REQUIREMENTS
Write out the stretch of the records below from the line containing "In order to click on 'KERST" through the line containing "coordinates (1445, 450).", both lines included, copying it exactly.

(Word and element location data)
== == ==

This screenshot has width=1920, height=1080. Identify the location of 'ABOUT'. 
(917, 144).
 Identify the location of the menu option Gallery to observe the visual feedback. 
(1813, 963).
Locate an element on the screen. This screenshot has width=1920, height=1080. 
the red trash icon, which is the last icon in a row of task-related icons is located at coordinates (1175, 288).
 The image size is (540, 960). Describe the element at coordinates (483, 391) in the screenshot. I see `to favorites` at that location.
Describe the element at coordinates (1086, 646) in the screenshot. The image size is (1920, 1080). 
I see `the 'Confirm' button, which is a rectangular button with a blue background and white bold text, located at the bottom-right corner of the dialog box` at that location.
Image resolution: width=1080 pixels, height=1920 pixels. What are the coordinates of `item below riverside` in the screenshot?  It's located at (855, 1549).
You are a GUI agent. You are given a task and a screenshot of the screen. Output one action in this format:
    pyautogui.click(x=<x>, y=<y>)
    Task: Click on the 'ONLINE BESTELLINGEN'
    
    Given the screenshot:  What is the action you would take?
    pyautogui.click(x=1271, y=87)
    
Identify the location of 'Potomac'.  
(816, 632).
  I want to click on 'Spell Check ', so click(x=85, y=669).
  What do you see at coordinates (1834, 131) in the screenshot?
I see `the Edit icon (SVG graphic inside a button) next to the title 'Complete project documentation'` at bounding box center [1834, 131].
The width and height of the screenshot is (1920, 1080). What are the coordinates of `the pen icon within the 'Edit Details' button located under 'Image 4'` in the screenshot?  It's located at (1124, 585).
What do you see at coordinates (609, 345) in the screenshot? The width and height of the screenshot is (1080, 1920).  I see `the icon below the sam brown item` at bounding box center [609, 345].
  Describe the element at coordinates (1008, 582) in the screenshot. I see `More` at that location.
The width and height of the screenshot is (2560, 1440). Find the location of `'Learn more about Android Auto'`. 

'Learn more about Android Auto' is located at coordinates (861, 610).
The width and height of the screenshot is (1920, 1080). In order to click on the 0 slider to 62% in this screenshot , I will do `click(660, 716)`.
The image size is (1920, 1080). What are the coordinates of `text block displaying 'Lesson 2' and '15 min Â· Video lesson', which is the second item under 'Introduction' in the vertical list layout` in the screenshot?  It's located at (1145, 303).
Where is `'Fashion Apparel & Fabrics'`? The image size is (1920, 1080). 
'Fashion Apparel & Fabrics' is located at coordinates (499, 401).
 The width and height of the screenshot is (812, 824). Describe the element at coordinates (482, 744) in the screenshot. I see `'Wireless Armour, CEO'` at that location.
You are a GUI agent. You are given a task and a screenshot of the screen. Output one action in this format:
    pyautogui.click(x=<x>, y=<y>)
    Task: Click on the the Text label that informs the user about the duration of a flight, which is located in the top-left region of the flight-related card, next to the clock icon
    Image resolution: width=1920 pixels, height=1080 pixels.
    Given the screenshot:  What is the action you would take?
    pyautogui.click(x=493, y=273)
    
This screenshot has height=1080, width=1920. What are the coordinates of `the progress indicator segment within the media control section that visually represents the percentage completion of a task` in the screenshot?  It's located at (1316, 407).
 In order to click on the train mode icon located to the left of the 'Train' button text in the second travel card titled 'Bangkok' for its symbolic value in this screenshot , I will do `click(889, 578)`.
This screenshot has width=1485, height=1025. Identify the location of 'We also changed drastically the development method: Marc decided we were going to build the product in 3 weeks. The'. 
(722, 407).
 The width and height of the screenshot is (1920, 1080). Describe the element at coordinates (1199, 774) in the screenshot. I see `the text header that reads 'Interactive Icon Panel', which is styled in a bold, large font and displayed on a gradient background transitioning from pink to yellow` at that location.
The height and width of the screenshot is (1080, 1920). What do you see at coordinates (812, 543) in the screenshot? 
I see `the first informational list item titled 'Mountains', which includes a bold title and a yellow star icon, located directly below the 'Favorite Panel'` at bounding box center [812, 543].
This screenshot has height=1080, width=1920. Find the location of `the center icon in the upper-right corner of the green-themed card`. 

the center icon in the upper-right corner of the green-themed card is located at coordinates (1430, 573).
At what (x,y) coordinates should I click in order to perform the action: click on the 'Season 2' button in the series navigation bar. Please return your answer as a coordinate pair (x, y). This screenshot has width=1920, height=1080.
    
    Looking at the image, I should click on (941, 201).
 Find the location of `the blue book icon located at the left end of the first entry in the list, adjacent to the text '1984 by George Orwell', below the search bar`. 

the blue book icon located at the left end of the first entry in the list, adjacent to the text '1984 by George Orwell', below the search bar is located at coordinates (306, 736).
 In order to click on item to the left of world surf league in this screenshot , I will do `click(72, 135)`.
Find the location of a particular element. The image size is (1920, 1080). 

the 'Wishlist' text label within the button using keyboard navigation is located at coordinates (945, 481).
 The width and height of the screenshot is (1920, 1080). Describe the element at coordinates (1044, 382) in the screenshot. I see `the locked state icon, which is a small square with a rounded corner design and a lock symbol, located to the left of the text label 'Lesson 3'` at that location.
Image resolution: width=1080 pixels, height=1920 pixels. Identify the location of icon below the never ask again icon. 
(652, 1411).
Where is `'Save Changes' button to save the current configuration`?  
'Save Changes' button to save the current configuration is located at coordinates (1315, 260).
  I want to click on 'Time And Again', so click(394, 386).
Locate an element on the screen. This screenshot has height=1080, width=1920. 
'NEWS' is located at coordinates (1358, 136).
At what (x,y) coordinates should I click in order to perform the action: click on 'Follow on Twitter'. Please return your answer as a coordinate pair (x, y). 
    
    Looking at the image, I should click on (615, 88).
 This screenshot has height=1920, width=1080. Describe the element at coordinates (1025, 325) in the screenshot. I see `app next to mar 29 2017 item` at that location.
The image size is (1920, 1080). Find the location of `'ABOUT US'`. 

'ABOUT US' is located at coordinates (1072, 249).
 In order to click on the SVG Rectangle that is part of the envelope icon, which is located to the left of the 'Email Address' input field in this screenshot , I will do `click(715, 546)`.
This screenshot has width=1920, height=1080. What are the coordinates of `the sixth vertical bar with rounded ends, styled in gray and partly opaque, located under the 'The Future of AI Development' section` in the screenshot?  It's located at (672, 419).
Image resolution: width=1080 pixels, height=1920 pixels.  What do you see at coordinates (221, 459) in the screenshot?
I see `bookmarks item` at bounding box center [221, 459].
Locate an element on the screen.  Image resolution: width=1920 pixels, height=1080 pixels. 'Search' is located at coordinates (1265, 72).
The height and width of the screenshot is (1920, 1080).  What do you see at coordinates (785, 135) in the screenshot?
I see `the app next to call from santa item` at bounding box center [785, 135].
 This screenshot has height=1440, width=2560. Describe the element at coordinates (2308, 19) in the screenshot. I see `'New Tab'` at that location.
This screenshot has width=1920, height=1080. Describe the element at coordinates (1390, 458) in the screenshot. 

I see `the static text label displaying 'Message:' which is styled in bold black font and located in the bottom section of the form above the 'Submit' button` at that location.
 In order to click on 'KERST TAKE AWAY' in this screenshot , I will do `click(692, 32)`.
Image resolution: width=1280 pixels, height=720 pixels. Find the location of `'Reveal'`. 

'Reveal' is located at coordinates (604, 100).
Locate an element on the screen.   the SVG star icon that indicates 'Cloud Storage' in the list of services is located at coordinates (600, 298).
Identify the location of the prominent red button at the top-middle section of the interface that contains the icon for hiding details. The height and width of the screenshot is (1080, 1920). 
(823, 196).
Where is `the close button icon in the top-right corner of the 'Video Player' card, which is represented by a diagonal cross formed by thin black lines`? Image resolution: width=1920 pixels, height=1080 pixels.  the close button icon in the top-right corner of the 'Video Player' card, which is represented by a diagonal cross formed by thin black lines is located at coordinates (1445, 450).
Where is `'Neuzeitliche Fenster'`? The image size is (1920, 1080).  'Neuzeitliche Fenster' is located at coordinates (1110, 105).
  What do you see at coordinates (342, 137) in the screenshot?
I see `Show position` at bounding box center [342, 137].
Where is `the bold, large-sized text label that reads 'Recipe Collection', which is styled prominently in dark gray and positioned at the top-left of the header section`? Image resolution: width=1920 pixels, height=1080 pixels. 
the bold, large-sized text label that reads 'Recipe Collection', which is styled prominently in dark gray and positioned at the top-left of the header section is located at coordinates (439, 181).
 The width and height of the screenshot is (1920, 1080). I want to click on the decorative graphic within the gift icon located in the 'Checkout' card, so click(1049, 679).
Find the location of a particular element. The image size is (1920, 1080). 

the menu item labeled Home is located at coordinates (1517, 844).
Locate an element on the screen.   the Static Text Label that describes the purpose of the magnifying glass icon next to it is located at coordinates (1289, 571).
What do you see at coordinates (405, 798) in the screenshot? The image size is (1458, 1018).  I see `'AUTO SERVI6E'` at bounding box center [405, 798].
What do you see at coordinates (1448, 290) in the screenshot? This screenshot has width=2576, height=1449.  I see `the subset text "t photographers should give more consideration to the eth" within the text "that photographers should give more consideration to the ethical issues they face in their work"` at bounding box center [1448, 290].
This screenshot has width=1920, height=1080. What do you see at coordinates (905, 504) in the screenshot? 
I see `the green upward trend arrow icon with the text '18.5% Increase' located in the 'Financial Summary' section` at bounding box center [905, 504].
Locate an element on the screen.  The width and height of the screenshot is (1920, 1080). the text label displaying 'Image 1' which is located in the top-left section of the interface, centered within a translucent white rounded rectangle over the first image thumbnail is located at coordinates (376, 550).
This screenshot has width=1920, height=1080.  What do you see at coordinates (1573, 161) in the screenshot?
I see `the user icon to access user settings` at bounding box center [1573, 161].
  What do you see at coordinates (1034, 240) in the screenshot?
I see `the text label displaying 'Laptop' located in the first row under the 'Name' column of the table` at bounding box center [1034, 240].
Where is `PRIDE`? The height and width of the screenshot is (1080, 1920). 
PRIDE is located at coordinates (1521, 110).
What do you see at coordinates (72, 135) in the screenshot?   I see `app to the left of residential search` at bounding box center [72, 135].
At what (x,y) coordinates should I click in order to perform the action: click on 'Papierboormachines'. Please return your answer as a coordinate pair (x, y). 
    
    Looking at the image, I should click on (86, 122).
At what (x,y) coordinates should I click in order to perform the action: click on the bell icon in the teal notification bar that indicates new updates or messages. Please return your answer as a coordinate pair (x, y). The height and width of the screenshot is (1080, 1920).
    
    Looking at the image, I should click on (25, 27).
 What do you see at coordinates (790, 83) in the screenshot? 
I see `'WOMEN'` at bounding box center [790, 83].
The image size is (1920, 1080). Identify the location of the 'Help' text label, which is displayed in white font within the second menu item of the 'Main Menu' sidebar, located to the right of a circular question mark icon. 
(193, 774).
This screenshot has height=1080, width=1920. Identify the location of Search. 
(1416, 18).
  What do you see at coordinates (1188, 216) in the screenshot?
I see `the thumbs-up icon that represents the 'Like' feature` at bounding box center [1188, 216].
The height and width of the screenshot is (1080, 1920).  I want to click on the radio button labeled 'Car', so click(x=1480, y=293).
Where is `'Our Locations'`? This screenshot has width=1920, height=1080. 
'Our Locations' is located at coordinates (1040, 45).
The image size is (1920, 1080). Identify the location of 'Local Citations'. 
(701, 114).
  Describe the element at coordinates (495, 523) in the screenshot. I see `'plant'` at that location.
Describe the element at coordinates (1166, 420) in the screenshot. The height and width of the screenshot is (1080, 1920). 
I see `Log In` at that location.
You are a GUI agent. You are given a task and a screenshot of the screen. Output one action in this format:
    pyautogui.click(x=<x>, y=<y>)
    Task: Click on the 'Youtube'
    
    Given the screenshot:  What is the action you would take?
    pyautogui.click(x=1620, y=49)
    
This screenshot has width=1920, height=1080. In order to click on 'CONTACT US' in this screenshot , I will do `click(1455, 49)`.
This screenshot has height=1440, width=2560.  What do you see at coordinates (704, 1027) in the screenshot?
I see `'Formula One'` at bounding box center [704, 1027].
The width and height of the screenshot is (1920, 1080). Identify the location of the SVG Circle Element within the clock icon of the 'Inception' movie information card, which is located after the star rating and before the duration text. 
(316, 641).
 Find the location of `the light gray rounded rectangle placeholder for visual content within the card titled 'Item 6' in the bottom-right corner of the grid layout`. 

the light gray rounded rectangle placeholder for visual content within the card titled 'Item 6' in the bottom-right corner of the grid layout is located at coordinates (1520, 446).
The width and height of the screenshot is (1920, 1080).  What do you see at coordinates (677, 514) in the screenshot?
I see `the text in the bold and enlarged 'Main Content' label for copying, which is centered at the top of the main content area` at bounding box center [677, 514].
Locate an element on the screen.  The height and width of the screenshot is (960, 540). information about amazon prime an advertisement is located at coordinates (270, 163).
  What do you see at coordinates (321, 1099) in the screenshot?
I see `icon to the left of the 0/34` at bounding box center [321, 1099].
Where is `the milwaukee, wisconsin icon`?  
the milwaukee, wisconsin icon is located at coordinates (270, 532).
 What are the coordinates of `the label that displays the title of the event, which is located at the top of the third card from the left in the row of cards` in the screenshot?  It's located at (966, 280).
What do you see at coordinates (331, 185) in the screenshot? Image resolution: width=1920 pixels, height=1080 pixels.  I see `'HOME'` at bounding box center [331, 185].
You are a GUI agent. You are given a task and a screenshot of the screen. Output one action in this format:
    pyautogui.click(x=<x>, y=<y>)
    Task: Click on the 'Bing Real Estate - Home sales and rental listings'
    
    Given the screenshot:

== == ==

FULL OUTPUT
 In order to click on 'KERST TAKE AWAY' in this screenshot , I will do `click(692, 32)`.
Image resolution: width=1280 pixels, height=720 pixels. Find the location of `'Reveal'`. 

'Reveal' is located at coordinates (604, 100).
Locate an element on the screen.   the SVG star icon that indicates 'Cloud Storage' in the list of services is located at coordinates (600, 298).
Identify the location of the prominent red button at the top-middle section of the interface that contains the icon for hiding details. The height and width of the screenshot is (1080, 1920). 
(823, 196).
Where is `the close button icon in the top-right corner of the 'Video Player' card, which is represented by a diagonal cross formed by thin black lines`? Image resolution: width=1920 pixels, height=1080 pixels.  the close button icon in the top-right corner of the 'Video Player' card, which is represented by a diagonal cross formed by thin black lines is located at coordinates (1445, 450).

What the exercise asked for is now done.